*** Recorded data ***

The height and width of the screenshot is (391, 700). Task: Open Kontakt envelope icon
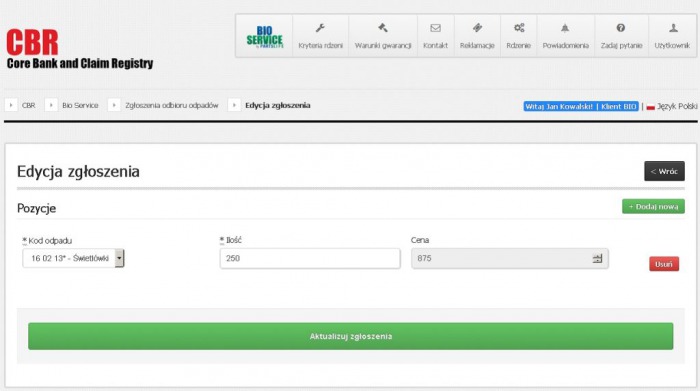tap(435, 28)
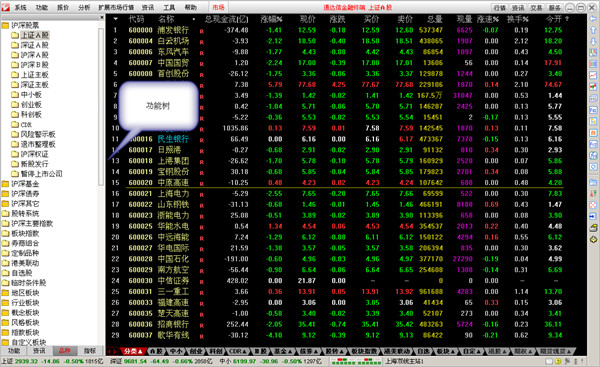This screenshot has width=600, height=367.
Task: Click the red app logo icon
Action: click(5, 7)
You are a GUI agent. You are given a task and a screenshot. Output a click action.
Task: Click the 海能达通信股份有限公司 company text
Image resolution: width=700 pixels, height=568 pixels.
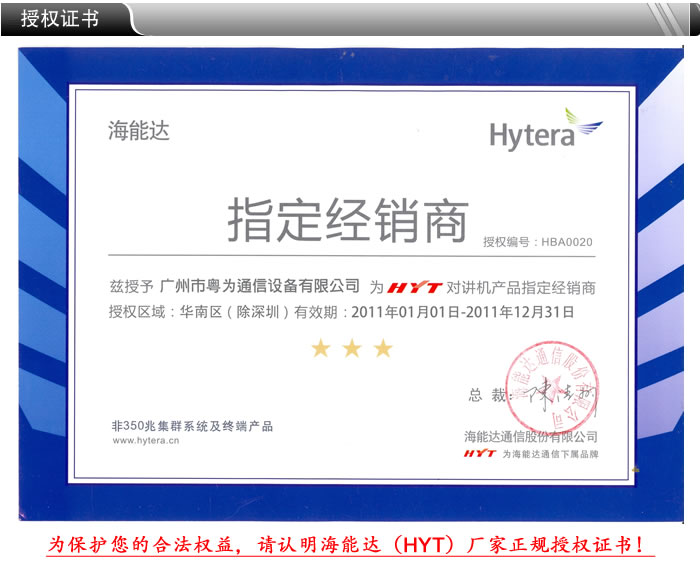(x=530, y=437)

*** End of Recorded data ***

◆ **Activity**: With the pictures left out, transcribe exactly the lines from the line holding "Image resolution: width=700" through the closing line of the entries.

◆ **Solution for this exercise**:
Image resolution: width=700 pixels, height=568 pixels.
(x=530, y=437)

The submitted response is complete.